■ **Problem**
For every line in the data below, check for the word "October", then state how many lines have it. Answer with the number only.

Stored data entries
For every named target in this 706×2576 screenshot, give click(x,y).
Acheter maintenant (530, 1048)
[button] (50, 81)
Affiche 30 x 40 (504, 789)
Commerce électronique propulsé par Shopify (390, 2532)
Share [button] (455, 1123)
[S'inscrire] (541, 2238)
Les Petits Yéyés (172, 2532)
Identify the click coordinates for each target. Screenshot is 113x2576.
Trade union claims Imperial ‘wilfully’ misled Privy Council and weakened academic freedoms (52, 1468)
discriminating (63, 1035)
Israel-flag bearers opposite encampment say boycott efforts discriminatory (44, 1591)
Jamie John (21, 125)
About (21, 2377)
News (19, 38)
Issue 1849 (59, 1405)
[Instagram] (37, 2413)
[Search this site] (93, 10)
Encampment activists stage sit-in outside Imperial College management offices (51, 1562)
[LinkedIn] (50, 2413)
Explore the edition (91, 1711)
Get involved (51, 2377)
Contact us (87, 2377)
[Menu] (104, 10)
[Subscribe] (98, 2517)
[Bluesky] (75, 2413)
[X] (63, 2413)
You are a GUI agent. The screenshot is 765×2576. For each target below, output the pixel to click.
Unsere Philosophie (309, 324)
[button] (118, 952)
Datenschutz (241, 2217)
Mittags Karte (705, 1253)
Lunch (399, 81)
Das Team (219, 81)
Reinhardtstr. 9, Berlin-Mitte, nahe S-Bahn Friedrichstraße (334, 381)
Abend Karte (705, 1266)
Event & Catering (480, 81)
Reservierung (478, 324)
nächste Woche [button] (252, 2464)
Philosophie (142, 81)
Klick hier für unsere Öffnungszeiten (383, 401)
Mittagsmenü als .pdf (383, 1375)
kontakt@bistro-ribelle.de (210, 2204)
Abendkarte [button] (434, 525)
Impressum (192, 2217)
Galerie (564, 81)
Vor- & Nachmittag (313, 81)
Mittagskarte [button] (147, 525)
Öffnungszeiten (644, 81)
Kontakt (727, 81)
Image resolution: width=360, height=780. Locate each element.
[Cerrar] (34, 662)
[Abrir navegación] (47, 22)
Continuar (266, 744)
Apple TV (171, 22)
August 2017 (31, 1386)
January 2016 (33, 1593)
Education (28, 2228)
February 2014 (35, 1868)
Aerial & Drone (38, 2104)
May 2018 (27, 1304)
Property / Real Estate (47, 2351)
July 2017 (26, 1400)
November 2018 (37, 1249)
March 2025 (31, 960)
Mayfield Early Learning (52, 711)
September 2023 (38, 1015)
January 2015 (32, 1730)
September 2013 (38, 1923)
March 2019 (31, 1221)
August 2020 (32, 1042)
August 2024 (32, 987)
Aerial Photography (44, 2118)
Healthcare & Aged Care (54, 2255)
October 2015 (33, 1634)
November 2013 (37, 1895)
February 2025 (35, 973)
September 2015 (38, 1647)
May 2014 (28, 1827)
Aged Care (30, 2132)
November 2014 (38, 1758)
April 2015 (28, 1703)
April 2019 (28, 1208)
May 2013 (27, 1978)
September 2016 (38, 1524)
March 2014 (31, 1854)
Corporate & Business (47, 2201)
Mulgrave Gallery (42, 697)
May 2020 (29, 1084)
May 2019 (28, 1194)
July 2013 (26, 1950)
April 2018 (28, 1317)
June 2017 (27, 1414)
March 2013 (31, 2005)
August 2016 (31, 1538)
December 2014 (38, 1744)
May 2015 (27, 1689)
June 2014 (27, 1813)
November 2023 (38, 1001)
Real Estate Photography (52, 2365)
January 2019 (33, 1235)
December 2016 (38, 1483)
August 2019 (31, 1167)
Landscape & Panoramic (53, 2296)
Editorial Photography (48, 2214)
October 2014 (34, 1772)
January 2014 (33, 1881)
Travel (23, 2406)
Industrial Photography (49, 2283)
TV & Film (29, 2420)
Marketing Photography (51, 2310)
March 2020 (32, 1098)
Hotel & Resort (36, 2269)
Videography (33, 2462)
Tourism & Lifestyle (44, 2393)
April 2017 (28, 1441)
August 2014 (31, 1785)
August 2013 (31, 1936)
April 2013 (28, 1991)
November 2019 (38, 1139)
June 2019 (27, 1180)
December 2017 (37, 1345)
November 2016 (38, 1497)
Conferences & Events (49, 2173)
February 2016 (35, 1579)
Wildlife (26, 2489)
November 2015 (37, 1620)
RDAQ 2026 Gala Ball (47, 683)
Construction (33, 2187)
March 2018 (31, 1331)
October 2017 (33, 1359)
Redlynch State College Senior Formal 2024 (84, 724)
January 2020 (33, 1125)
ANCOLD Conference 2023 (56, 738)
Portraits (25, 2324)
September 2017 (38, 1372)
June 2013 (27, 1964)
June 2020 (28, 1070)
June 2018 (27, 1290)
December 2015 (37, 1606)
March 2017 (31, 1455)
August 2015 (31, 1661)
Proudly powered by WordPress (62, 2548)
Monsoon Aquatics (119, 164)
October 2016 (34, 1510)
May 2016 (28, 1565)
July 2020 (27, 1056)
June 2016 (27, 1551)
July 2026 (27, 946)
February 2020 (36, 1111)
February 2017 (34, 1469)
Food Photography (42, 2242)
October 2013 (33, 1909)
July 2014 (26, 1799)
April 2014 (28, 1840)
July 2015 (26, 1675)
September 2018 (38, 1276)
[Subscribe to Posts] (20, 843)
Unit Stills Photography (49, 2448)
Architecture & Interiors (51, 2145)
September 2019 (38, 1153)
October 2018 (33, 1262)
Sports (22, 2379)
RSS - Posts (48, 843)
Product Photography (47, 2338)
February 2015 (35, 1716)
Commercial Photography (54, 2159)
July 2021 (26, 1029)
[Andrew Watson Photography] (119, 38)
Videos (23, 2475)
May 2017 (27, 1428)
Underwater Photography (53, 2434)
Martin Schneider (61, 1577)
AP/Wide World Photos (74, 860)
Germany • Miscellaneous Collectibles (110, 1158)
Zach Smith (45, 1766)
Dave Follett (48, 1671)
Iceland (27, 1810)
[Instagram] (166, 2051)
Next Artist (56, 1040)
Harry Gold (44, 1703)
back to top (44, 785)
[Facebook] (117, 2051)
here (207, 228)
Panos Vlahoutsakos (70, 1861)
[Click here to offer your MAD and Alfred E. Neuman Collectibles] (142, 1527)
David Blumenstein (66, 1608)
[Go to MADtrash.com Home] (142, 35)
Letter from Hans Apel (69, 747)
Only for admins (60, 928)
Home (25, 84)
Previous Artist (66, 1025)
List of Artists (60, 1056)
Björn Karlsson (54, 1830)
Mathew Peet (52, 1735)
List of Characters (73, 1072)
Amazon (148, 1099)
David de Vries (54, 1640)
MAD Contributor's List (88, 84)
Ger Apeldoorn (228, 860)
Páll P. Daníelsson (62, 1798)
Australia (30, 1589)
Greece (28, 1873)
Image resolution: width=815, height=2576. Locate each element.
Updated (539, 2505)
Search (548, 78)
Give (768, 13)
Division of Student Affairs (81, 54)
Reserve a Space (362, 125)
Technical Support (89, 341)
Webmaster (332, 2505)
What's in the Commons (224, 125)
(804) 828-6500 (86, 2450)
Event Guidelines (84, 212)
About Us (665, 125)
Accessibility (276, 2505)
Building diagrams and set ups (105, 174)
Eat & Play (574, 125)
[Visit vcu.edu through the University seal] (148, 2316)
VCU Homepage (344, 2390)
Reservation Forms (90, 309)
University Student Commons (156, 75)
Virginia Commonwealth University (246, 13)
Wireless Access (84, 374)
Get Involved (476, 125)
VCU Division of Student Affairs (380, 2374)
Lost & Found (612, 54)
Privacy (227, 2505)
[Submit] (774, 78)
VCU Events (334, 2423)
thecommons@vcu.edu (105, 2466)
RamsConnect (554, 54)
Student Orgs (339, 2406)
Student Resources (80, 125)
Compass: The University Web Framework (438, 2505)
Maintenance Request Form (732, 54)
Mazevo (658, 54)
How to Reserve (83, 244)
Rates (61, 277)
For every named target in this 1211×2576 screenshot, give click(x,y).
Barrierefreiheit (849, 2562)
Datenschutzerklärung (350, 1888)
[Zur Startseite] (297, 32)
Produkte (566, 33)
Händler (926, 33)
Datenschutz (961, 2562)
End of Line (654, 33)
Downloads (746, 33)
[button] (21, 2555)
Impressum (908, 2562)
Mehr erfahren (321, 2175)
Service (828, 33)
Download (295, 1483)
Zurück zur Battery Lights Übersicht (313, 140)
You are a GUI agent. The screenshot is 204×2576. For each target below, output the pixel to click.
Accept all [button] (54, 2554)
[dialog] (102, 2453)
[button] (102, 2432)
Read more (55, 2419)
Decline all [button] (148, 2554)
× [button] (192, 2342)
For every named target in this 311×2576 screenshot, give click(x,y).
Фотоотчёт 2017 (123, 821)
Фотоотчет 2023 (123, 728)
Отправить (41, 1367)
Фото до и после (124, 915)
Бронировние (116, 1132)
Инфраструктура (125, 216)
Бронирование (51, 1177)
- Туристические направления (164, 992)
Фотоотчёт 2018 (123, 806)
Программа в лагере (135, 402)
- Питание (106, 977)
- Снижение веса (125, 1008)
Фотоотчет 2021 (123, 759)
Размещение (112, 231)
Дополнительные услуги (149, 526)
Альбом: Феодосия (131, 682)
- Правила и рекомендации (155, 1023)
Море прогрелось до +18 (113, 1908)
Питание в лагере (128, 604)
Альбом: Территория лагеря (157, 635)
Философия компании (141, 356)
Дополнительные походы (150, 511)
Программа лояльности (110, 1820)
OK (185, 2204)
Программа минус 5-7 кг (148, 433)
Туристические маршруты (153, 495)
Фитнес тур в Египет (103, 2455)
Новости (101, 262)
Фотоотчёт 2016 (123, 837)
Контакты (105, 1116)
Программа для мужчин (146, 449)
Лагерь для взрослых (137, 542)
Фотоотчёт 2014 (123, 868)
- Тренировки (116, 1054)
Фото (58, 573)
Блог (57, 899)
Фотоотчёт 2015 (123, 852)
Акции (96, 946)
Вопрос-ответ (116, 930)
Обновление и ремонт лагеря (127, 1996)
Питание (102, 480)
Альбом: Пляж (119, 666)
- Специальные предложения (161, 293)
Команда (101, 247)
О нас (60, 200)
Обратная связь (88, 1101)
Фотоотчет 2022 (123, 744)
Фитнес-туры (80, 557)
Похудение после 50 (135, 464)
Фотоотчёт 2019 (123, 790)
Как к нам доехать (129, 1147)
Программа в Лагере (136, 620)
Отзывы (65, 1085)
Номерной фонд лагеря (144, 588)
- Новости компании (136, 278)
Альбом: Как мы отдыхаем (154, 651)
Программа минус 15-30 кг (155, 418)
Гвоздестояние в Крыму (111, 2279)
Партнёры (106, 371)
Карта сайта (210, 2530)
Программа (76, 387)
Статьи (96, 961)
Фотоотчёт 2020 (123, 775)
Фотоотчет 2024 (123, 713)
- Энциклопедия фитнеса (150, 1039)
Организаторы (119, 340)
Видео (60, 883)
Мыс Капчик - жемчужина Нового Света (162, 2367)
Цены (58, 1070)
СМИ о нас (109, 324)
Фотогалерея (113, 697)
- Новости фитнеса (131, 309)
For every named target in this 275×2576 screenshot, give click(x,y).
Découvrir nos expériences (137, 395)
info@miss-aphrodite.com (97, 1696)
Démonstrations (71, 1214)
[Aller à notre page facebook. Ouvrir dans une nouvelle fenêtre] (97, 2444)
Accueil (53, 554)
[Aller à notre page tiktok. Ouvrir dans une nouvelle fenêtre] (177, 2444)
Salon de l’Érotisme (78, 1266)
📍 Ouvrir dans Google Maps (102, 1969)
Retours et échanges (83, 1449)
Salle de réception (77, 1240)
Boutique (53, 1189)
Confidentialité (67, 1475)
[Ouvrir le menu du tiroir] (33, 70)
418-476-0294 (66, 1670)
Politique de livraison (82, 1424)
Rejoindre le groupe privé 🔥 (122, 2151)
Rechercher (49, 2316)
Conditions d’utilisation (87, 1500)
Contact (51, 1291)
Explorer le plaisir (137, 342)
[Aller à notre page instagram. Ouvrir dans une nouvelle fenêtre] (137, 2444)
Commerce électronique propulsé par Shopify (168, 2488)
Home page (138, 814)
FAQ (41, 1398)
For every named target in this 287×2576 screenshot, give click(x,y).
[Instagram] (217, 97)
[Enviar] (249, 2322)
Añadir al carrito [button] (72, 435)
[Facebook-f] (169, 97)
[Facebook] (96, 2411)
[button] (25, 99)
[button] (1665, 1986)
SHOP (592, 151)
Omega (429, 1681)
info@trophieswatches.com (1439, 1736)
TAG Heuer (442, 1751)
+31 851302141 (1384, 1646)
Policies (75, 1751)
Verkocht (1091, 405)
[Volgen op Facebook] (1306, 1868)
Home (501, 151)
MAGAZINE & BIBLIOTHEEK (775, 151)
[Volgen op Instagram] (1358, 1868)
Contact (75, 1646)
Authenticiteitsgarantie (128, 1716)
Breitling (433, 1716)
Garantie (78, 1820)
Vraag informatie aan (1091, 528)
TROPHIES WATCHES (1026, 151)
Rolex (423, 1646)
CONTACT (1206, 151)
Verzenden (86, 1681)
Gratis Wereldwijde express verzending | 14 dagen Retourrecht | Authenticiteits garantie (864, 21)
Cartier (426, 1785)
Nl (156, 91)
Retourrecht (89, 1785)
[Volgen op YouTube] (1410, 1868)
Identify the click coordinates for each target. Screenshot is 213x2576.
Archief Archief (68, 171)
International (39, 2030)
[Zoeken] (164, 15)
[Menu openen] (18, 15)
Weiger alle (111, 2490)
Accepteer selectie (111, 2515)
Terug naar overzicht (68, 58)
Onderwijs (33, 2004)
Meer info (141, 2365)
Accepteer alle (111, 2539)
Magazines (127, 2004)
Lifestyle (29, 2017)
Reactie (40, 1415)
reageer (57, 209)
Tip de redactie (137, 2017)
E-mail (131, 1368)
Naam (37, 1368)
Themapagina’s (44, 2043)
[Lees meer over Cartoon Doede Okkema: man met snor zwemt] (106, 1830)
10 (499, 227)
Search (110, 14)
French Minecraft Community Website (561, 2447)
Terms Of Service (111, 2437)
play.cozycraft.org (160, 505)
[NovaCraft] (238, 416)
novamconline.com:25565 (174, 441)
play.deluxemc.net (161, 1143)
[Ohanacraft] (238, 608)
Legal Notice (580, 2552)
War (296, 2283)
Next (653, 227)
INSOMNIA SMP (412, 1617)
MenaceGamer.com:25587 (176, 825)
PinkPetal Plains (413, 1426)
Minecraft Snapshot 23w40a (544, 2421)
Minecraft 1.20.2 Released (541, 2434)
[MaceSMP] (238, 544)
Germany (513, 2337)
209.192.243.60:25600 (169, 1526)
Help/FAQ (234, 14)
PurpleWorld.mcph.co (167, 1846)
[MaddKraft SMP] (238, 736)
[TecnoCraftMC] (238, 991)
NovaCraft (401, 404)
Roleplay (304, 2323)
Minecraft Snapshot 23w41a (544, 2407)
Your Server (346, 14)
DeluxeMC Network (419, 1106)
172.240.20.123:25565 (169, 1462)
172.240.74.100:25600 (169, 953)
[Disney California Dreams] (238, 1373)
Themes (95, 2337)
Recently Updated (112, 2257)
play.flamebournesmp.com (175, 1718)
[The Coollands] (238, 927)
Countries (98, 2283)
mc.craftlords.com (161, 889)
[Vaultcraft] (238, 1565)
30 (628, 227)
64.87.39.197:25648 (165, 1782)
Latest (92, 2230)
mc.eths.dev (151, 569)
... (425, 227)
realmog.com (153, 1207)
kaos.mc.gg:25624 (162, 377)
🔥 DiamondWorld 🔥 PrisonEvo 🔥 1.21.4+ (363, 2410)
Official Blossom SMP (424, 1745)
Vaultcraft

■ **Your solution**
6